On an extravagantly practical level, in the video linked below, Ray Mears makes bluebell glue and uses it to stick feathers to stone age style arrows, which are then bound in place with sinew fibres. I would just like to point out that bluebell bulbs are poisonous, so PLEASE DON’T CHEW THEM. It’s perfectly possible to make the glue by crushing the bulbs with something a lot safer than your own teeth!
https://youtu.be/Ik7GbPEqljg?t=540 

Goodman’s How To be A Tudor has an extremely comprehensive bibliography, so I’ll definitely be heading back to the library to see what I can find in there to read for myself. But, given Ruth Goodman’s starch recipe (I like the idea of crushing and boiling bluebell bulbs much better than I do chewing them!), and the fact that I have English bluebells, Spanish bluebells and Wake-Robin all growing in my garden, I can feel a bit of an experiment coming on. 

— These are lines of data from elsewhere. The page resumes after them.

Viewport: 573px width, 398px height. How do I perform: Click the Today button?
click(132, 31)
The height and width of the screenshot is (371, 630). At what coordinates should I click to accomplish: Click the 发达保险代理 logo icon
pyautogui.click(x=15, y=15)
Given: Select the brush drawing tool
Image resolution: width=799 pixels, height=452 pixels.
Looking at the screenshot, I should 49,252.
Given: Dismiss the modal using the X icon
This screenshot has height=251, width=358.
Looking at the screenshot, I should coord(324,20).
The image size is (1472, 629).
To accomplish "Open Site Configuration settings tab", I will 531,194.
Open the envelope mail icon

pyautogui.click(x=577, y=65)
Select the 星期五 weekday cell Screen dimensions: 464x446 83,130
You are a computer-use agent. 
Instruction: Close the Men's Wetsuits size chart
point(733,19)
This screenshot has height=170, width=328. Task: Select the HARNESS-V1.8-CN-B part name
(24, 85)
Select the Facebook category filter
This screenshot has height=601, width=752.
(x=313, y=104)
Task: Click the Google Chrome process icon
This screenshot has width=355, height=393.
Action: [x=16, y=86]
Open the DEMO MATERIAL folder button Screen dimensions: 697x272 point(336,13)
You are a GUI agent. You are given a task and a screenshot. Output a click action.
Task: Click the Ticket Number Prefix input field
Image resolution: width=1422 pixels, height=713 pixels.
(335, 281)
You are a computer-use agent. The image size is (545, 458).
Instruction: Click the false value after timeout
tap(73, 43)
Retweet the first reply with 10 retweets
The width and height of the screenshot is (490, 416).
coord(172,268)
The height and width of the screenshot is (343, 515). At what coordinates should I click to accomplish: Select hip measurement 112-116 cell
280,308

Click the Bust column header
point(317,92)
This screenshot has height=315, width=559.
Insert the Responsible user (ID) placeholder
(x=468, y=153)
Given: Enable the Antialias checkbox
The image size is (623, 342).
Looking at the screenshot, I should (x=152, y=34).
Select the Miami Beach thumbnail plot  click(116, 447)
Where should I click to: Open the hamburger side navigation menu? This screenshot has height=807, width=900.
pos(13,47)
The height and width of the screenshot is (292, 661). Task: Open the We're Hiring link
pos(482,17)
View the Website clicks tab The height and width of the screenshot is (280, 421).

I have plenty of fabric, including linen, and I have a set of saucepans that have already been designated as Not For Food, from when I was experimenting with natural dyes. I also happen to need a sixteenth century ruff for a costume that I’m putting together over the course of the next year or two (as you do…), so what better opportunity to try and make a bit of bluebell starch for myself? 

I’ll keep you posted on my progress!